- **Supplied data**:
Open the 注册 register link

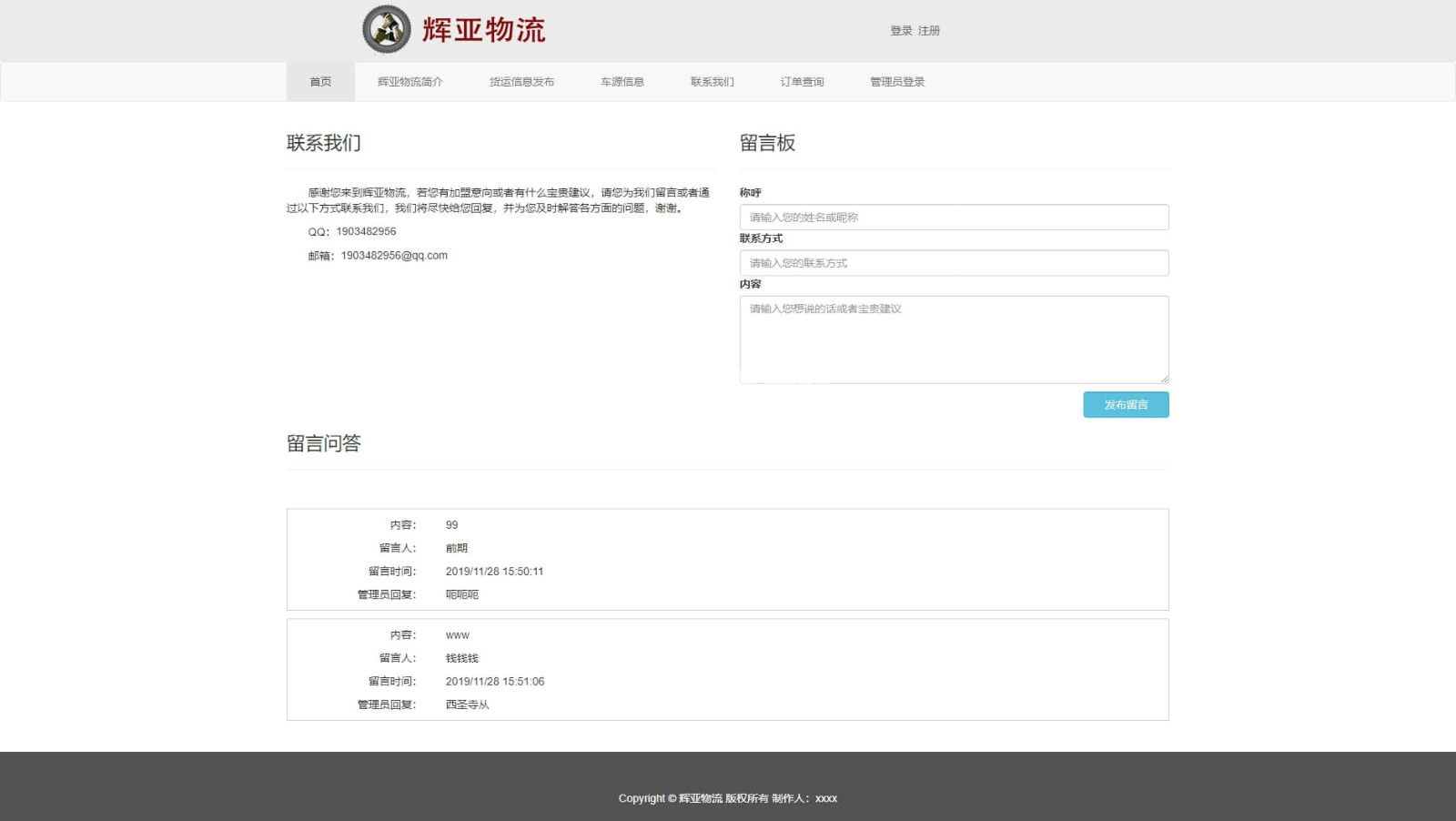(929, 31)
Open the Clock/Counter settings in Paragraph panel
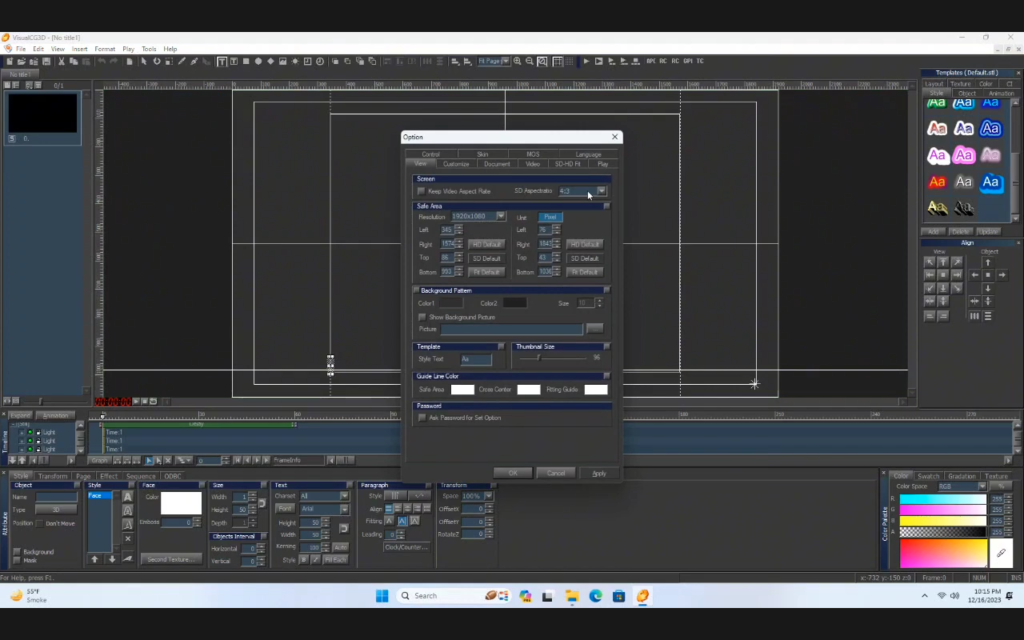Viewport: 1024px width, 640px height. [406, 548]
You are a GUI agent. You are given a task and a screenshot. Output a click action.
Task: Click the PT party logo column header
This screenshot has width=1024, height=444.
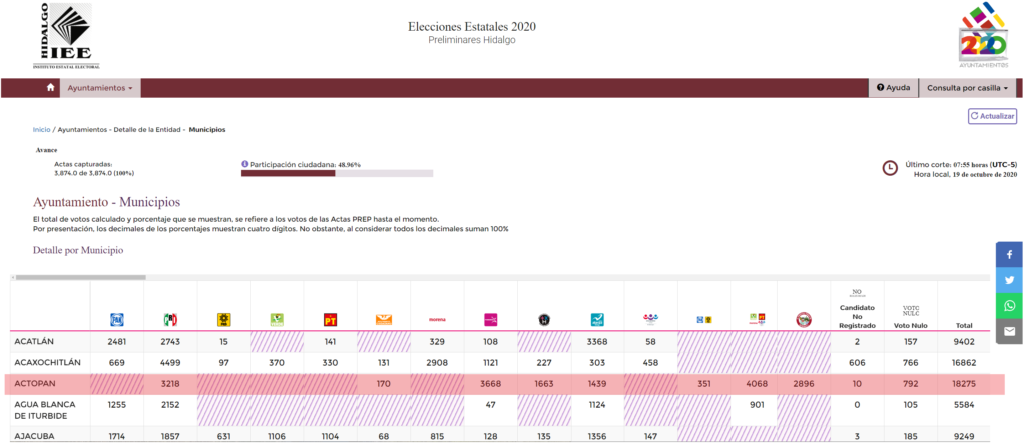point(331,320)
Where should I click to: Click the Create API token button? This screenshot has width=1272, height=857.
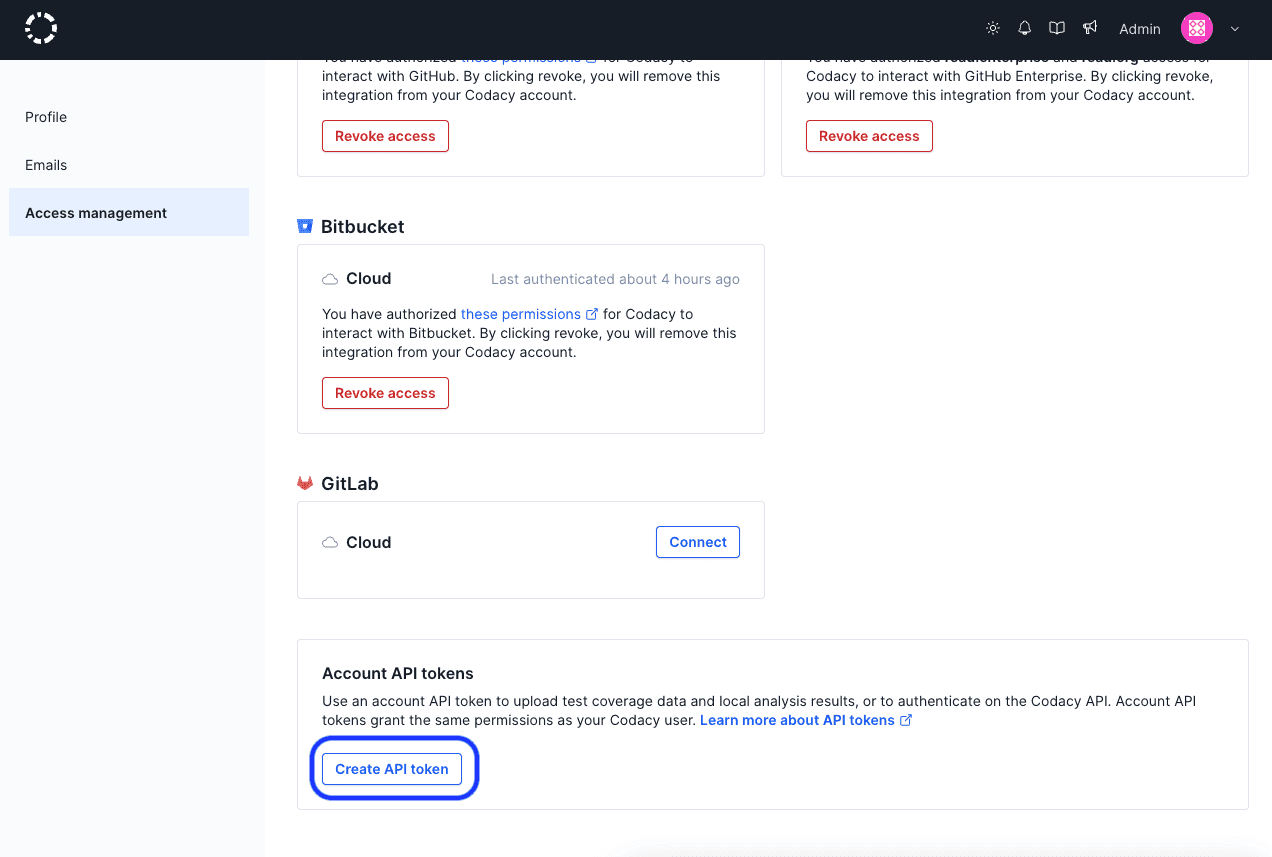[x=391, y=768]

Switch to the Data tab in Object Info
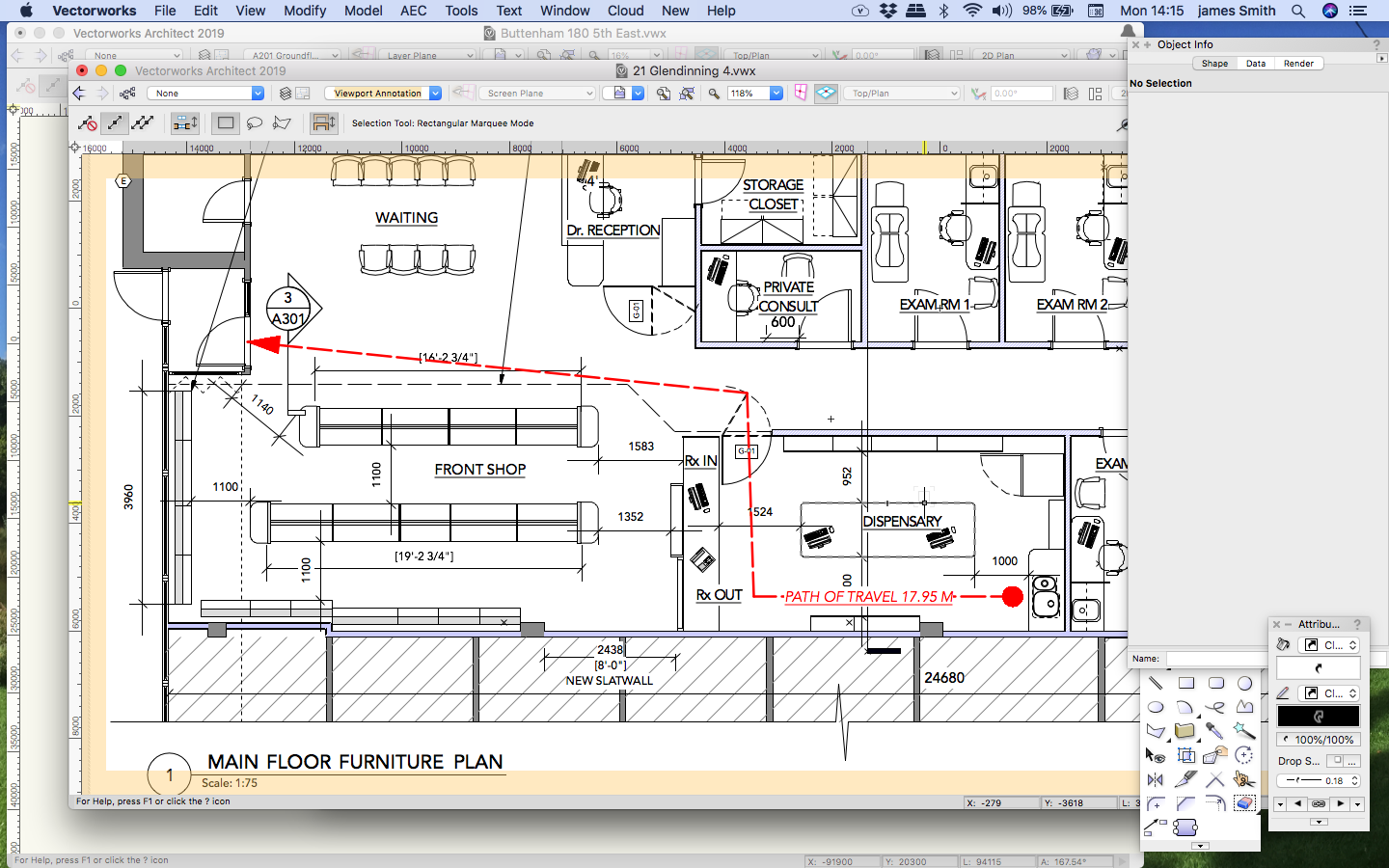click(1255, 64)
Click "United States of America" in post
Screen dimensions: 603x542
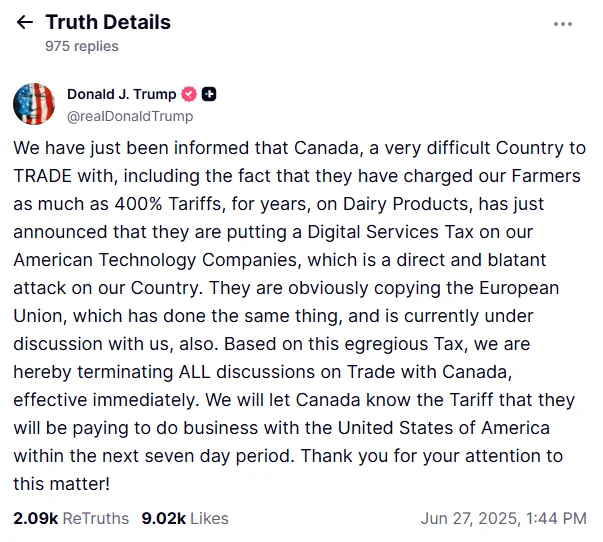pos(444,428)
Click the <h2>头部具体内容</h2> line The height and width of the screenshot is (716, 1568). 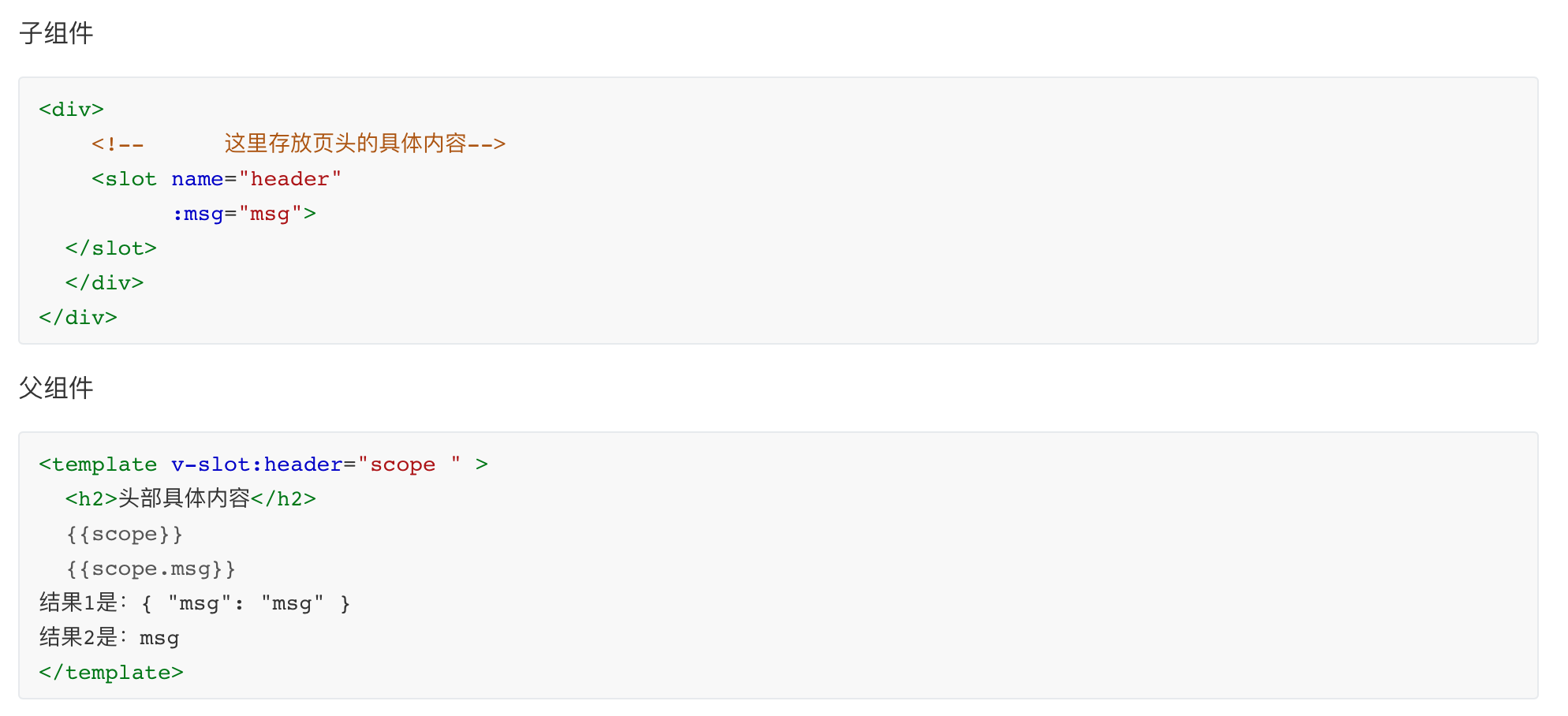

- **Assignment**: Only the lines from the start of the records to the one containing "Task: Click the PT party logo column header" should be repeated, exactly and with both ends kept; drop any pictures.

- **Expected answer**:
Open the 注册 register link

(929, 31)
Open the Clock/Counter settings in Paragraph panel
Viewport: 1024px width, 640px height. [406, 548]
You are a GUI agent. You are given a task and a screenshot. Output a click action.
Task: Click the PT party logo column header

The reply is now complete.